Consumers' growing interest in health and fitness devices is providing a spark for wireless connectivity semiconductors with a growth curve in the double digit range expected for the next five years, according to a new report from IHS Technology.
On the back of wireless technologies being added to wearable devices, shipments this year for wireless semiconductors in health and fitness is projected to reach 61.2 million units, up 11 percent from 55.0 million in 2013. The market won’t slow down either as shipments will climb to 95.78 million units by 2018, as shown in Figure 1.
Health and fitness comprises two groups: sports and fitness and health and wellness. While both are similar, IHS notes both have very different needs but are receptive to wireless technology. Sports and fitness consumers happily disclose the results of their improving fitness levels, but health and wellness consumers are unlikely to disclose any information as it is usually a case of disease management, a private matter.

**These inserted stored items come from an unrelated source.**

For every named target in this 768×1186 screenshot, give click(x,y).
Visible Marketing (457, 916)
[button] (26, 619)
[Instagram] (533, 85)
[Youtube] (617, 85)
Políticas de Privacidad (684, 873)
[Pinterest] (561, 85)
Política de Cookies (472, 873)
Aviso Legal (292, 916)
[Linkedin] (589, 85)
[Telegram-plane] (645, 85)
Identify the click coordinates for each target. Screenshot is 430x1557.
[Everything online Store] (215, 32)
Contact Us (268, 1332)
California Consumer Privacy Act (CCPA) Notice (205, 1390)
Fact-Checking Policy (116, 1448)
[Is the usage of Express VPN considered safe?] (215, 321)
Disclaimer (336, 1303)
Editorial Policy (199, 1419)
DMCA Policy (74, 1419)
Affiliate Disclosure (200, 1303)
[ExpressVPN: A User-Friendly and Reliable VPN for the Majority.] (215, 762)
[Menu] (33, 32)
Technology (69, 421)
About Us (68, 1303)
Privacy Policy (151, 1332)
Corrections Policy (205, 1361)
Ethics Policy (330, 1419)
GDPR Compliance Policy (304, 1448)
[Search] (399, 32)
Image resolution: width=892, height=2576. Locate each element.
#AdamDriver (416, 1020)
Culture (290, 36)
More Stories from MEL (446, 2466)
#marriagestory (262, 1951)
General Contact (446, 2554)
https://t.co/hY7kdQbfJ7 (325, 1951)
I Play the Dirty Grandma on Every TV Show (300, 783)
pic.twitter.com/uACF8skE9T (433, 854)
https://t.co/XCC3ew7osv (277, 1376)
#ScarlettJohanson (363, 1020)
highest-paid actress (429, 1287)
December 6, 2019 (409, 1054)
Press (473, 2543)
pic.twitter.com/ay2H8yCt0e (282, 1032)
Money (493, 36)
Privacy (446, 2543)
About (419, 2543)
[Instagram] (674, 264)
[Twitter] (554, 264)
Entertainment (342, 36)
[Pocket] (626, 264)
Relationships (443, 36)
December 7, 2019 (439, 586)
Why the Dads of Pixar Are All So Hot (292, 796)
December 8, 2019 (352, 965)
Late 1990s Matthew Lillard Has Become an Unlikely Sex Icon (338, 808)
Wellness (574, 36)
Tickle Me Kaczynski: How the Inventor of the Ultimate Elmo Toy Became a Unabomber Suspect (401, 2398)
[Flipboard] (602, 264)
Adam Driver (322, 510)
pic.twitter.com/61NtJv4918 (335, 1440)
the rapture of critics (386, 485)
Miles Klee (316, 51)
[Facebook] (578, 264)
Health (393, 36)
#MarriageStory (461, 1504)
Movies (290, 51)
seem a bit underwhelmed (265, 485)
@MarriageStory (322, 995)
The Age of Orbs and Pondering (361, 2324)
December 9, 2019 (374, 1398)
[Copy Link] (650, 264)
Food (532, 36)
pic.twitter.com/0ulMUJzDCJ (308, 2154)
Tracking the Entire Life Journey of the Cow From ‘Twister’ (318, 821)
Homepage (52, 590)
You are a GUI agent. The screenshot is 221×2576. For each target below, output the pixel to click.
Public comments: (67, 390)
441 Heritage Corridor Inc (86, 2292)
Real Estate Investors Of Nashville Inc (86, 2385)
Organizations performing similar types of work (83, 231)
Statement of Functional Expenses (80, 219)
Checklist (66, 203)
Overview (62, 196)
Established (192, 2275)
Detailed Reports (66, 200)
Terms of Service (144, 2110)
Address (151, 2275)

“Because most health and fitness devices are mobile, wireless connectivity is important,” said Lee Ratliff, principal analyst for connectivity at IHS, in a statement. “And because these wireless mobile devices are in most cases also wearable and thus require a small form-factor, they cannot be power hogs and must support low-energy consumption to have the best chance of succeeding in the consumer market.”
Wireless connectivity in health and fitness serves two purposes: A link to remote sensors because a wired connection is too awkward and for data uploading for analysis and sharing. For example, heart-rate monitors linked to heart-rate chest straps or cycling computers linked to wheel speed sensors.
The growth of health and fitness devices with wireless connectivity is due to the spur of consumers wanting to track their personal data and then share it socially, the increased use of wearable devices, decreasing component costs, an aging demographic concerned about health, the rising use of telehealth and remote healthcare systems.